As the election draws nearer the media frenzy continues to grow to epic proportions. I’m an old guy so this is the 13th presidential election that I remember clearly, and I’ve never seen anything as embarrassing as this.
I once sang a drunken, but heartfelt, version of God Bless America to the lunch crowd at an Australian vineyard … and it wasn’t a karaoke event. I know a little something about embarrassing.
Don’t get me wrong: there’s always been frenzied media activity leading up to presidential elections but, with the constant doomsday claxons and partisan clown horns added by social media, the pre-election insanity has reached a whole new level. This year’s political propaganda whirlwind has already become a category-five poop storm and is still growing.
It used to be that you had to attend a political rally, write a letter to the editor or at least read the newspaper to get involved in the political process. Most folks discussed the election with friends and neighbors and then voted their conscience in November. If they felt strongly enough about a candidate, they might put up a yard sign or maybe a bumper sticker on their car.
These days it’s much easier to get involved; you can sit at home in your underwear and simply like and share your way to political activism and people do. You can anonymously call total strangers morons, traitors and worse because they disagree with your political views and people do.
Just because you can do something doesn’t mean you should. I can wear a man bun, a half-shirt and Capri pants to a Taylor Swift concert, but I won’t because I really shouldn’t … nobody should.

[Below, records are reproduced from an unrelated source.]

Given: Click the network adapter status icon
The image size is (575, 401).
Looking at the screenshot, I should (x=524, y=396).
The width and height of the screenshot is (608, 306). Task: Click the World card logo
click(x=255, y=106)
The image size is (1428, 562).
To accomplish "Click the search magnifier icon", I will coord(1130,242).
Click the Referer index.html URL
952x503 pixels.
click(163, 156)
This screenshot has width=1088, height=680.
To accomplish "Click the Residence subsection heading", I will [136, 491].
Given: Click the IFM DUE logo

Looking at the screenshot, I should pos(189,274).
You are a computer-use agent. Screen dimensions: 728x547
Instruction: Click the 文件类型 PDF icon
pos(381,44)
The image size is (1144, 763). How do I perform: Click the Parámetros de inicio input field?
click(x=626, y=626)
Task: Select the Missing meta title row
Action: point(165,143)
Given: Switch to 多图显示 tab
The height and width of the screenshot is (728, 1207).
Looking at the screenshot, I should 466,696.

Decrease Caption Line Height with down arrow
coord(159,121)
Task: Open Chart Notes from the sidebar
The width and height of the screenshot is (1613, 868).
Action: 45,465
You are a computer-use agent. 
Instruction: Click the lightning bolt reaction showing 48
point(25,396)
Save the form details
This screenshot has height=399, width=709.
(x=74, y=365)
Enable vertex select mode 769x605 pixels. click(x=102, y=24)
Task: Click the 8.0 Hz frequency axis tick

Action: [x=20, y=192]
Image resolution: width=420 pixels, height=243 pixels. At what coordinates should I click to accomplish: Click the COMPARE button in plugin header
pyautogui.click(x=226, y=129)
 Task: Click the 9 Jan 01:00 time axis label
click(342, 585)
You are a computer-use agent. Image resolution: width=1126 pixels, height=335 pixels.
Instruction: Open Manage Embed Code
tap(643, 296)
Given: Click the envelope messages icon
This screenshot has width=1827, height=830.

Just to be clear, I really don’t care which candidate you plan to vote for in the upcoming election. I voted absentee, so I’ve already made my deal with the devil and I’m already losing sleep over it. You’ll get your chance in November, and I encourage you to get out and vote for the New York millionaire of your choice ... but please don’t feel obligated to tell me about it.
I can honestly tell you that my voting choice was not influenced in any way by social media posts. In fact, I’d be willing to bet that those never changed their mind nor their vote based on a Face Book post; that’s not the part that bothers me. What bothers me is that social media has become a forum for insulting and even threatening anyone who disagrees with our politics. When did that become a thing? Did I miss another memo?
For the record please stop telling me to wake up. I’m fully awake and paying attention. I just might not see things the way you do. No amount of insulting Kermit the Frog or Willy Wonka memes are going to convince me to vote for your New York millionaire.
I wonder if people have always felt that way but keyboard courage allows us to call anyone who votes differently a criminal motivated by evil looking to end truth, justice and the American way without having to look them in the eye when we do it. I’d like to think not but I’d also like to believe we are adult enough to understand that two patriots can disagree while still honoring and respecting one another.
Whoa! How did I end up defending the adult position? You know things have gotten out of hand when that I’m the voice of reason!
For more than half of my military career I served under presidents I did not vote for but I never questioned their authority to lead just because I disagreed with their politics. In all of the elections I remember over the last four decades the losing candidate always calls, concedes and congratulates the winner …then life goes on.
People are still going to gripe about taxes no matter who wins, the conservative media will blame the Democrats and liberal media will blame the Republicans and they will both be right. Phony Internet news sites will post headlines that claim to expose the other sides evil plans and somebody you know will like and share it, then we’ll start all over again.
In the meantime remember that voting for either New York millionaire in November won’t make you an idiot; but calling someone a traitor or a sheep because they don’t agree with you just might.